Set to the cool jazz of the Ahmad Jamal Trio, the fourth piece of the night, “Forced Perspectives” by Erin Morris, offers an oasis in its corporeality. Morris begins folded, her arms undulating and rippling hypnotically along the floor. Her movement eddies through every joint of her body as she ascends, a constant wave swimming through each bone. Moments of vernacular jazz begin to peek out through the haze of pulsating limbs, connecting to the groove of the music through an impressively stylized approach. The lights fade on Morris’s eyes fully locked in on a fixed point near an edge of the performance space, her arms still undulating like jellyfish. Any narrative one could attempt to place on this work feels extraneous against its pure mechanical wonder.
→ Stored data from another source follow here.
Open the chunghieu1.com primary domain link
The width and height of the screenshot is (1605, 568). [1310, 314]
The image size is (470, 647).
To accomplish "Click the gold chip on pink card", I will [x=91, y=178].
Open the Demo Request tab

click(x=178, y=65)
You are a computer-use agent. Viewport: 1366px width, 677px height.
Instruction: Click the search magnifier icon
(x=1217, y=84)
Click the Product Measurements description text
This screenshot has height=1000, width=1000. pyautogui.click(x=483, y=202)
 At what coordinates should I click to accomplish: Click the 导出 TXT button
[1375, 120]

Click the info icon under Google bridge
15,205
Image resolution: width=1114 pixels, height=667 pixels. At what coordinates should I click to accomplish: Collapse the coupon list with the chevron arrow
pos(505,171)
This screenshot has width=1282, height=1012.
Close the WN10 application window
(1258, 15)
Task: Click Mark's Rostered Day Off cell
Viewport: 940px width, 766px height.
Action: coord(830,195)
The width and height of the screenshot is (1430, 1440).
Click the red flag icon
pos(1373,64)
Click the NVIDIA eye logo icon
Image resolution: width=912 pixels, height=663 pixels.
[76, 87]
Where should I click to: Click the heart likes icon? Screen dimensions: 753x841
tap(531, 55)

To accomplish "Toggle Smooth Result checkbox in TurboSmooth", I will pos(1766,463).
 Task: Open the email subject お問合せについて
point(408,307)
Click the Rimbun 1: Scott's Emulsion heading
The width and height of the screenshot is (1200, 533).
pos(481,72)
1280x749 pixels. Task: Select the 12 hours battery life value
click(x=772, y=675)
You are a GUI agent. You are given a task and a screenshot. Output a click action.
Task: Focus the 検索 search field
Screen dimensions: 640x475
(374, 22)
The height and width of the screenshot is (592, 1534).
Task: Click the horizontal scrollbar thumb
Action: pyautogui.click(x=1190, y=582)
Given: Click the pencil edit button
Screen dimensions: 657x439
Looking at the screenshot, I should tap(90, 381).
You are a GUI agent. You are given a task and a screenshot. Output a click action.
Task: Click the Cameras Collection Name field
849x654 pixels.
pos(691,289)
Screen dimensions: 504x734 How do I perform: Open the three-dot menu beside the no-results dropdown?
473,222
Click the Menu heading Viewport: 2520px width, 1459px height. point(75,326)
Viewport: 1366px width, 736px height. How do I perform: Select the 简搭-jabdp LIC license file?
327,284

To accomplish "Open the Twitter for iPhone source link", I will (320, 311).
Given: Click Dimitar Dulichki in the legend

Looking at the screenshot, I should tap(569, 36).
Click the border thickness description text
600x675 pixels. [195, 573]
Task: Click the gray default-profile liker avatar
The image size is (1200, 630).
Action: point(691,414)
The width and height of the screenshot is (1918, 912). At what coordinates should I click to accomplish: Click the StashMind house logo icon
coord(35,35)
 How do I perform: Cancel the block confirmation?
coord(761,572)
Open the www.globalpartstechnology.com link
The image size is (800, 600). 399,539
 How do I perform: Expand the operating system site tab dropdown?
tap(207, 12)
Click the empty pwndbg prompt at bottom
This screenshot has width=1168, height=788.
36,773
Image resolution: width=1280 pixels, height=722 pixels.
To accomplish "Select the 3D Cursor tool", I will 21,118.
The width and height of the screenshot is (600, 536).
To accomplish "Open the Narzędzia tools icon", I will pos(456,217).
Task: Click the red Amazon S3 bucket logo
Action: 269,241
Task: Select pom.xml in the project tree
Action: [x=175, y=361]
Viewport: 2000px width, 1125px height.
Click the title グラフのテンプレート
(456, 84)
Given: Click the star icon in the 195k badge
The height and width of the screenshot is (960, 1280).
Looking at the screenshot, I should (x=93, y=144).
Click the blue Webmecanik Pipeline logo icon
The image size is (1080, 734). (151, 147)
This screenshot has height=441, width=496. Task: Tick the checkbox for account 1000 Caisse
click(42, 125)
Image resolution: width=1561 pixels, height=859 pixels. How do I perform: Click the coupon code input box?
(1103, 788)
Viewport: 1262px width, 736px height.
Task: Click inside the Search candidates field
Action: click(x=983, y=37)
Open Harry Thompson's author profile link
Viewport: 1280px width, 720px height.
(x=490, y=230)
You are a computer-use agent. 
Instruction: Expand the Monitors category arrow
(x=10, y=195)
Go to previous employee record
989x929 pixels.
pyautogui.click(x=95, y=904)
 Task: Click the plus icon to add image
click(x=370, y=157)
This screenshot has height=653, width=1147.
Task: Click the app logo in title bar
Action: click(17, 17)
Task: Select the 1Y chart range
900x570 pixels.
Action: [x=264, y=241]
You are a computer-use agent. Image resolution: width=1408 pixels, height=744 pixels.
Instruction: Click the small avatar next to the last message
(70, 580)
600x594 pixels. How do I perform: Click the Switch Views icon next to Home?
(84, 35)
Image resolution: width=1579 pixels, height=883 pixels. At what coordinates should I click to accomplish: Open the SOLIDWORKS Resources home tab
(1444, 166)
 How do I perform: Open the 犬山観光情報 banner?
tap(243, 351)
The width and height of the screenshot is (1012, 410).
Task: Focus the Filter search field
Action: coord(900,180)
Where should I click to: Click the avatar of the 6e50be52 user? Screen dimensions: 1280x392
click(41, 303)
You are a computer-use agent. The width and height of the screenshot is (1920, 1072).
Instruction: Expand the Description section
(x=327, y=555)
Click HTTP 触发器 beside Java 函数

The night culminates with “Turning Point” by Louisiana based choreographer Ty Lewis, a work yet again oozing with tension and weight. The piece opens with ten dancers running in place, moving faster and faster without ever travelling to surpass one another. The dancers abruptly split off, some sitting along the sidelines while others engage in short gestural movement phrases on their own. Words like “around” and “watch out” are shouted out like in sports practice, a reference made clearer by the intermittent team breaks to stretch and cool down before cycling through the groups again and again. Despite having the largest cast of the night, the dancers feel isolated. They move entirely on their own, never smiling, hardly looking at each other. The choreographer shouts numbers, “3, 5, 7, 7…” at the dancers, clapping at them as they dance faster and harder, a palpable frustration buzzes through the room until, finally, the dancers snap. United emotionally and physically by a common strain, the dancers move as one organism, streaming and oozing along each other, carrying one another through the space. Movements that once felt like aimless gestures are now delivered with purpose and power. Where a hollow agitation once resided now exists an empowered community, breathing as one, sharing sweat, supporting each other in body and soul. After the lights have faded, the dancers bow first to each other before acknowledging the audience. And it is precisely this, the joyful support of artists first, that reminds us the value of Space Station as a sanctuary for the art of dance in St Louis.